A Prison Ship is a penitentiary, correctional facility, or jail that typically moves under its own power (though some prisoner transports or jail vessels have to be towednote ). Often featured to highlight the questionable moral standards of the villains or enemy force, the heroics of protagonist in withstanding the cramped conditions, a setting for a prison story, or to add movement and interest to what would otherwise be a static setting. It's also an easy way to set up The Alcatraz; in the middle of the ocean or in space, there's nowhere to escape to.

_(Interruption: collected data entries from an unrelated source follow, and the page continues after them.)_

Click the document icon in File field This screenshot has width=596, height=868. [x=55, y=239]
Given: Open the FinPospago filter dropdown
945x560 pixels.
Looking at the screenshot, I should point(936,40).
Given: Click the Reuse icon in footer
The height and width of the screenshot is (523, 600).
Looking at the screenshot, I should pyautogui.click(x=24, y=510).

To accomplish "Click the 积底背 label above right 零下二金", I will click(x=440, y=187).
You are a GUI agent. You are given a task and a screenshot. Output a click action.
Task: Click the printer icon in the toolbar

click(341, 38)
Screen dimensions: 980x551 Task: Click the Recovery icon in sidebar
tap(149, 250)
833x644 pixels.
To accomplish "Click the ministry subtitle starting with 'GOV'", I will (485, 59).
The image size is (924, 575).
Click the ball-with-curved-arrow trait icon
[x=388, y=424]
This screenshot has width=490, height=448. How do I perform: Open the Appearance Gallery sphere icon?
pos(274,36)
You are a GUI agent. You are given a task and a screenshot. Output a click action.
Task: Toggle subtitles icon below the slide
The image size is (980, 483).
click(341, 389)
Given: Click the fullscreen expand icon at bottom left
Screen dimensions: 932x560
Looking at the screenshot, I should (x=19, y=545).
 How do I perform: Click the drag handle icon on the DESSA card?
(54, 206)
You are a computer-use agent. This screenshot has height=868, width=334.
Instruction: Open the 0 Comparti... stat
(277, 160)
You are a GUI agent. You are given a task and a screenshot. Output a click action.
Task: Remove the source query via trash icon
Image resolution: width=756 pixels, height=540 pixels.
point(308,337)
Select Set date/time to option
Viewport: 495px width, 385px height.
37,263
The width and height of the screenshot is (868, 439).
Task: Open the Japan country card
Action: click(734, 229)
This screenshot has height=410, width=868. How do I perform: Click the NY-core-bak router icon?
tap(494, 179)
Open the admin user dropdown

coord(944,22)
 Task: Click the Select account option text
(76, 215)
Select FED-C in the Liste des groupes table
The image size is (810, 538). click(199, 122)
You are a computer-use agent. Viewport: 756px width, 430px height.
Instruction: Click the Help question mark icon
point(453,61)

For the purposes of this trope there are two types of Prison Ship:

  • The Prison Transport: this modestly-sized vessel is either designed or modified to transport prisoners between facilities, not hold them permanently. The transport spaceship in Pitch Black is not an example as it had only one prisoner strapped in; the rest of the occupants were paying passengers. Conversely the prison transport in the Lexx miniseries would count because his divine shadow is just that thorough. In fiction, there are often depictions of criminal gangs ambushing or hijacking the prison transport to free their comrades, or to capture a rival gang leader who they want to "deal with". A Bounty Hunter may use this kind of ship to hold several targets while transporting them to an actual prison.
  • The Jail Ship: often a setting in and of itself, this large vessel is usually purpose built to hold prisoners permanently, often for unscrupulous deeds committed outside of the jurisdiction. Jail ships include those that are mobile under their power and old demobilized ships that are no longer fit for military use, and which have been converted to become floating jails (they are kept at a dock).
    • Jail spaceships need to be large enough for cells (or stasis pods with life-support equipment if the prisoners are in Human Popsicle mode), guard quarters, guard stations, food preparation facilities, recreational areas, an infirmary, and so on. As well, they need some self-defense capacities to protect the Prison Ship from attackers who hope to free their comrades.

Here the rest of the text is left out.